Skip site navigation (1)Skip section navigation (2)
Date:      Sun, 2 Jul 2006 15:23:50 -0700
From:      "jdow" <jdow@earthlink.net>
To:        <freebsd-questions@freebsd.org>
Subject:   Re: another newbie
Message-ID:  <02fa01c69e26$320063b0$0225a8c0@Wednesday>
References:  <20060702153621.99746.qmail@web39104.mail.mud.yahoo.com> <cb5206420607020952q7304deb6kd362435688f84cae@mail.gmail.com>

next in thread | previous in thread | raw e-mail | index | archive | help
From: "Andrew Pantyukhin" <infofarmer@gmail.com>

> On 7/2/06, Isaac Friedman <yifriedman@yahoo.com> wrote:
>> I am new to UNIX but know the basics of getting
>> around, writing simple shell scripts, etc. Is there
>> any way to use a short perl program as a shell script?
> 
> sat64% cat << __END__ > ./script.pl
> #!/usr/local/bin/perl -w
> print "Hello world!\n";
> __END__
> sat64% chmod a+x ./script.pl
> sat64% ./script.pl

Gee, Andrew, you didn't need to obfuscate it that way. At least
edit out your command prompts before posting it.

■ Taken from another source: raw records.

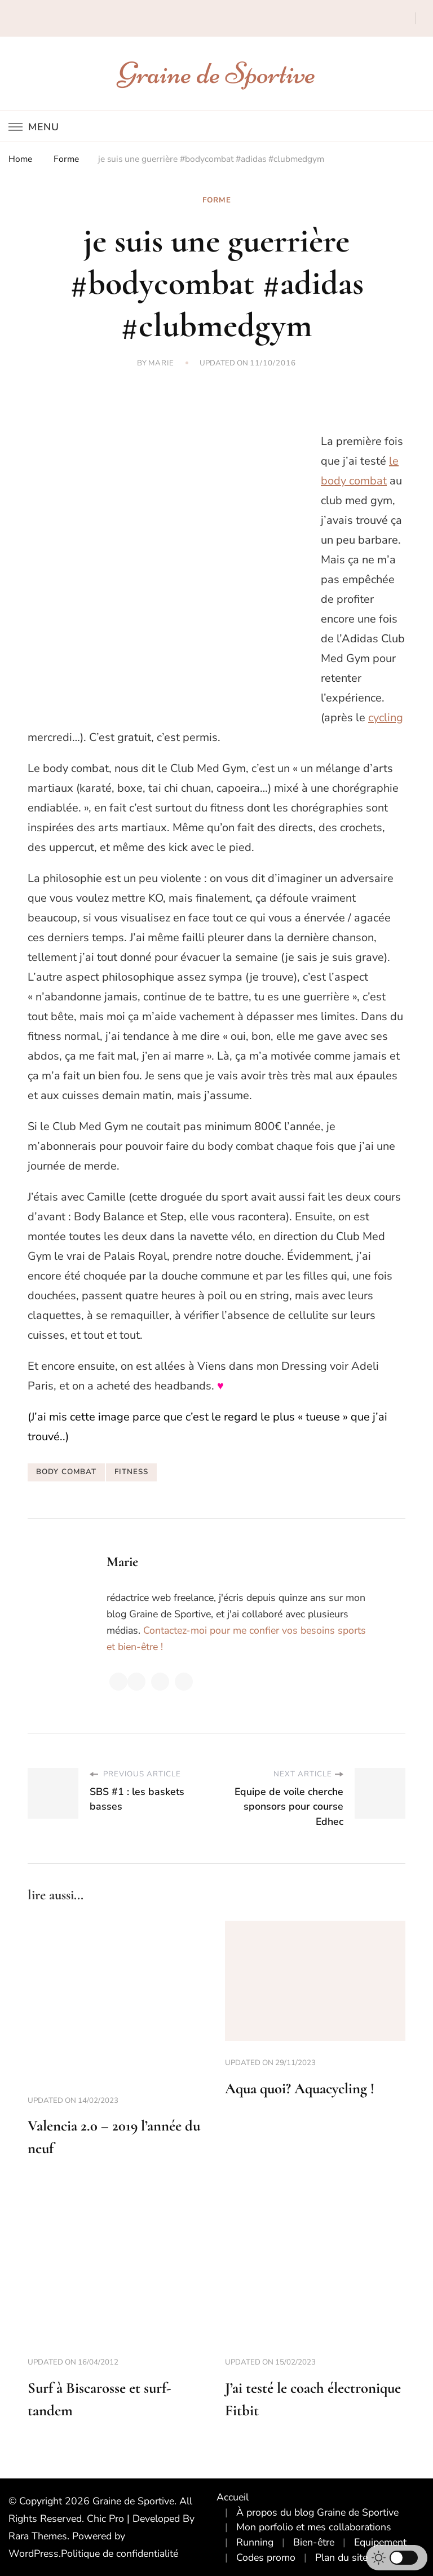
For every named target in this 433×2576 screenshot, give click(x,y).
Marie (161, 363)
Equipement (380, 2542)
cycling (385, 717)
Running (254, 2542)
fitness (131, 1472)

Isaac, what he meant is to create a file named "script.pl" containing
the two lines:
===8<--- snip
#!/usr/local/bin/perl -w
print "Hello world!\n";
===8<--- snip

Then change its file mode to allow it to execute with the command:
chmod a+x ./script.pl

Finally execute the command by typing:
./script.pl

The "./" part of the chmod command is not strictly needed. But it
is needed when executing the command from your home directory or
most other directories. Your current directory is not implicitly on
the search path for executable files on most well setup "'ix" systems.